Okay, we get it. You want four wheel disc brakes. Though we’re big fans of drum brakes in the rear, we understand that rear discs brings some advantages, especially in track scenarios. But there’s a reason we like the stock brakes: the rear axle flexes. It flexes a lot. I don’t care if you have a Currie unit from a Sherman tank, the rear axles will flex. This has the effect of pushing the rotors (which are mounted to the axles) around within the caliper. So instead of having the pads gently riding the rotor, there’s a gap. This gap has to be filled when pushing the brake, which makes the whole system feel inconsistent and scary.

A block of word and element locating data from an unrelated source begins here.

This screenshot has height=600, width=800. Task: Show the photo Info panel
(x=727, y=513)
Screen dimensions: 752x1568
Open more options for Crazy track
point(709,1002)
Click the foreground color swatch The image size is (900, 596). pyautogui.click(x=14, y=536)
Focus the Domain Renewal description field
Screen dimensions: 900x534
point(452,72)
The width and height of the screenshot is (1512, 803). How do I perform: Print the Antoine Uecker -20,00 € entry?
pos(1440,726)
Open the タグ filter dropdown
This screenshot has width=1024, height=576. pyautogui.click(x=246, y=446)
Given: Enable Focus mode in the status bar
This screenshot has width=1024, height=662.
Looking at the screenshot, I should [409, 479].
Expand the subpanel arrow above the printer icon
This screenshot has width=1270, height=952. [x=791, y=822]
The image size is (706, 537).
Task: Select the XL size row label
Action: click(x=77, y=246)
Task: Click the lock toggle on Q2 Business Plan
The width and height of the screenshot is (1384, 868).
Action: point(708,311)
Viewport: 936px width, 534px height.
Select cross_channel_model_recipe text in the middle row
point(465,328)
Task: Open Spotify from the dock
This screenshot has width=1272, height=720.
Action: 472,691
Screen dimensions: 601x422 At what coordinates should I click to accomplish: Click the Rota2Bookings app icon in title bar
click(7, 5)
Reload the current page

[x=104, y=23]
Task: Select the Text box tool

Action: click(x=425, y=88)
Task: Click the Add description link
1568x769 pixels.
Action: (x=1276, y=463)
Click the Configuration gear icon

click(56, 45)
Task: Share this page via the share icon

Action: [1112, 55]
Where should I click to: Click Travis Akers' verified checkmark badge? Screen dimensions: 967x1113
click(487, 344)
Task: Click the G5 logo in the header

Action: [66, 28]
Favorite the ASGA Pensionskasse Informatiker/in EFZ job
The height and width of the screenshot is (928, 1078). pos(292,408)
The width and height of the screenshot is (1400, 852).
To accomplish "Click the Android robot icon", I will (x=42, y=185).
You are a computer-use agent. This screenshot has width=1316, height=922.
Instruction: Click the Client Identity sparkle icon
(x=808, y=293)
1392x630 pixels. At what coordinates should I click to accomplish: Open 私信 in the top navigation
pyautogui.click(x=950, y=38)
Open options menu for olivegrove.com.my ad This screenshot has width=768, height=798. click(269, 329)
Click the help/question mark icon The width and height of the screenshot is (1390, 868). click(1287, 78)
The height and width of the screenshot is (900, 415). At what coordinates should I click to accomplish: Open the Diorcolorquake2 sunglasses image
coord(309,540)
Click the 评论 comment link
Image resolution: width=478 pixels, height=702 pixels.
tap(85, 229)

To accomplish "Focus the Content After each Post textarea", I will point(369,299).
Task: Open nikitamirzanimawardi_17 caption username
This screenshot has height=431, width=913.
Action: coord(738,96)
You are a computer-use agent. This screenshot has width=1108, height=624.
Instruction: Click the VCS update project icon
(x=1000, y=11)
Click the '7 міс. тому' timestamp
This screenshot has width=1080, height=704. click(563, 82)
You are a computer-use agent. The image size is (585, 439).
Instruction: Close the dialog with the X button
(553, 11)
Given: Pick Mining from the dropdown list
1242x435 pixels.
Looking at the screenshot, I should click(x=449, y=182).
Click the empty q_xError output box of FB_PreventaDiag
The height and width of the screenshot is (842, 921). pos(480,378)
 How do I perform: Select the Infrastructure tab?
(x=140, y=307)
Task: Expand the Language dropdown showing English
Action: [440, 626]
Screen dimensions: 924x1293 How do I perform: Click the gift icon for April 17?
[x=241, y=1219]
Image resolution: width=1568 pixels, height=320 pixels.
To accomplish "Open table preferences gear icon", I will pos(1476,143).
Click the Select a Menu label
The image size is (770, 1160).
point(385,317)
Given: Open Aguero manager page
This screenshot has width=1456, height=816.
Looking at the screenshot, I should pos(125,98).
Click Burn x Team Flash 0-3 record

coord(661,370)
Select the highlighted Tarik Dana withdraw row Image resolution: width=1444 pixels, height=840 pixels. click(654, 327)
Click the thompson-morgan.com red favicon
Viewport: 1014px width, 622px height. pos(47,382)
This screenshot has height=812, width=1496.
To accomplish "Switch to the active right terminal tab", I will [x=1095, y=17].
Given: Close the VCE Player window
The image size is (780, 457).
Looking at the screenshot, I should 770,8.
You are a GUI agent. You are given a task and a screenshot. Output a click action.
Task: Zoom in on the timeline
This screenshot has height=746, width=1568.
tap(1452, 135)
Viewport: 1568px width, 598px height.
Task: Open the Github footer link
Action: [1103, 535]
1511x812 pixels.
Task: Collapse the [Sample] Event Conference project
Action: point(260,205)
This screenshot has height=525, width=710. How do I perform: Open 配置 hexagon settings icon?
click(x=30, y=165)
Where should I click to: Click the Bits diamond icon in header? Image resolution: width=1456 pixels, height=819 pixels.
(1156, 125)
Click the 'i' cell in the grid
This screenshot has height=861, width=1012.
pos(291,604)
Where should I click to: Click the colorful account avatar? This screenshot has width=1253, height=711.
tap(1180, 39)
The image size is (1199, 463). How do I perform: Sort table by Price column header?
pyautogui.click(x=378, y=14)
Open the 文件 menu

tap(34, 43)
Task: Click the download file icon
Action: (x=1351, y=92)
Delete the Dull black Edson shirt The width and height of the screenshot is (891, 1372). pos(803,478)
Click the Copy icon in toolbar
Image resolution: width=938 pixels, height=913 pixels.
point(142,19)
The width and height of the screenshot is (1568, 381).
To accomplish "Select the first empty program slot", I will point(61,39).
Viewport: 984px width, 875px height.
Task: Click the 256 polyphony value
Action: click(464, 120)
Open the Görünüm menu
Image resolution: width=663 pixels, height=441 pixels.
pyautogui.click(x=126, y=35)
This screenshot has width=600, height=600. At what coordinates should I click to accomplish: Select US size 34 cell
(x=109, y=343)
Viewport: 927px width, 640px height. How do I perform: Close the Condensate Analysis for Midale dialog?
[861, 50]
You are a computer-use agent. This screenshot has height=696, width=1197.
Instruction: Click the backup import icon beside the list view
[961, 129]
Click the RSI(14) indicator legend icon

So what do guys do? The buy a bigger master (which moves more fluid at a lower pressure, resulting in even worse brake feel), they back it up with a brake booster (don’t get me started) and then they start asking about firewall reinforcements because they have to put so much effort into the brake pedal.
We want to use discs in the rear, so how do we overcome this problem? We opt for a floating caliper, like the one found in the Wilwood D154 setup. The floating caliper effectively moves with the rear, minimizing the air gap that’s naturally created. Frankly, it’s the only rear setup we really like.
Up front we like the Wilwood Dynapro 6 Brake kit, but you have a choice to make, because the Superlite 6 kit also makes sense.
The Dynapro has slightly less mass, so it fits under a smaller wheel and works well for autocross and the occasional light track day. The Superlite 6 is a bigger caliper, and more size means better heat management. This caliper is better suited for those who want to get aggressive on the track.
Either way, the new 6 piston designs more effectively manage brake pad wear. Couple this with an upgraded brake pad and a tandem master cylinder and you’ll have a system that stops on a dime and gives you back 9 cents in change.
Most of this kit can be installed in a garage with typical hand tools. Many of the parts are fairly easier to swap in and out. Some, like the steering, will require you to remove other parts before accessing the ones to be replaced. We recommend professional installation if you are uncomfortable with the idea of replacing your brakes and steering systems.
Welding will be required to install the subframe connectors.
This package will require the adaptation of your current brake lines to your new master cylinder.
Be VERY careful when removing and installing new springs. They hurt, ask us how we know.